On July 24, 1900 following the publication of Notes on Mosquitoes and their remedies, newspapers began promoting USDA‘s chief entomologist Leland Howard’s extermination plans for the “plague of mosquitoes” through spraying kerosene over bodies of water. [3]
Howard capitalised on the recent confirmation that mosquitoes were the vector of malaria disease, providing reason to shift agricultural pest control focus to now pest control of public health concern. His focus on fast acting chemical remedies to alleviate “public health anxieties”, he even equated the objective to Jenner’s approach to smallpox! [1, 2]

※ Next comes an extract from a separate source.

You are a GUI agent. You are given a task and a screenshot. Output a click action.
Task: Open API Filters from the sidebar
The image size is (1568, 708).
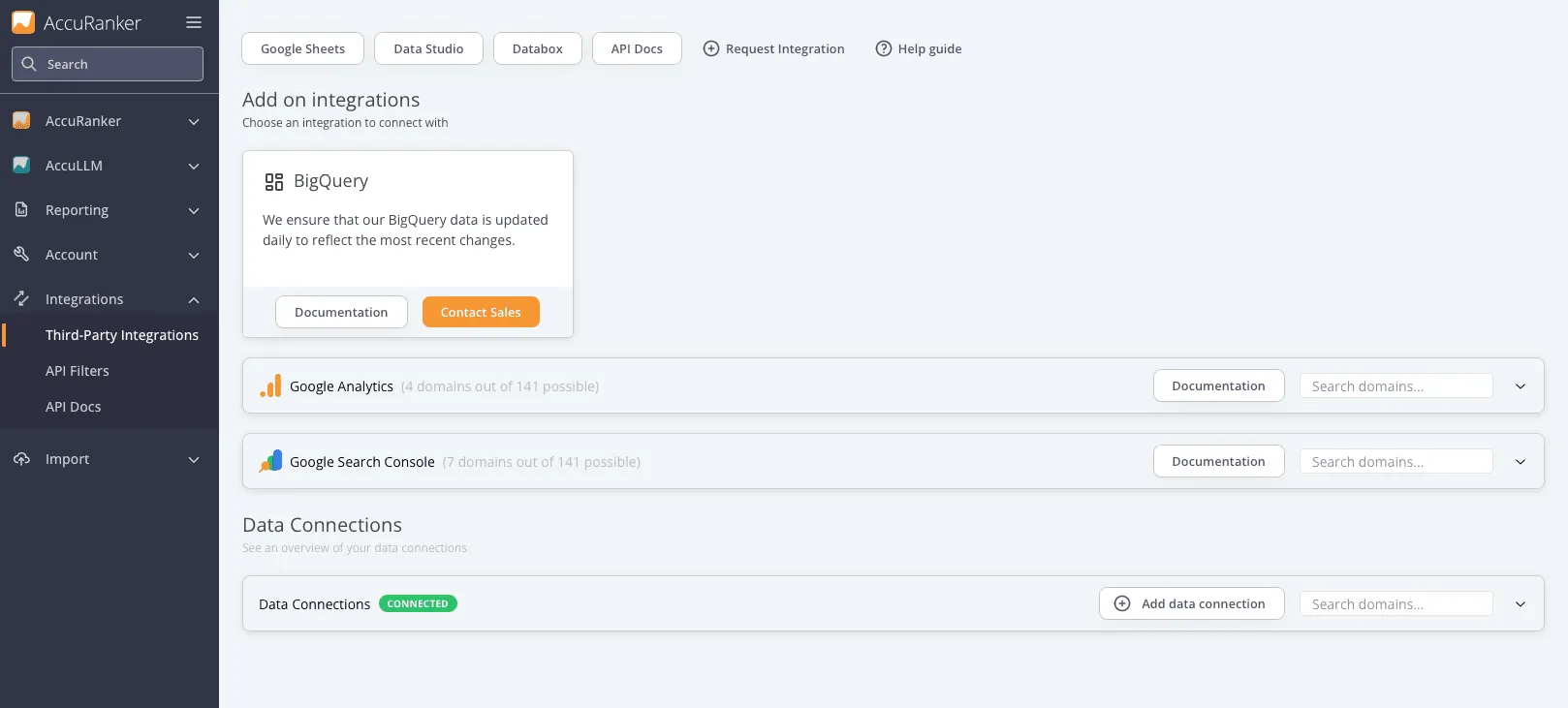78,370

“Then came World War I. In yet another ingeniously calculating move, Howard let the War Department know that, with mites and mosquitoes and lice endemic to trench warfare, entomologists armed with chemical sprays could be just as critical to the war effort as soldiers armed with rifles. “Warfare against insect life,” he explained, required the Division of Entomology to expand its arsenal to include benzene, carbolic acid, creosote, alkaline soaks, and sulfur baths. Medical entomology, as they called it, was born.” [1]
By 1955 the World Health Organisation shifts the chemical control of mosquitoes from kerosene to widespread spraying of DDT, in the name of “scientific” malaria control! How many “epidemic” diseases coincided with the practice of mass toxic chemical spraying?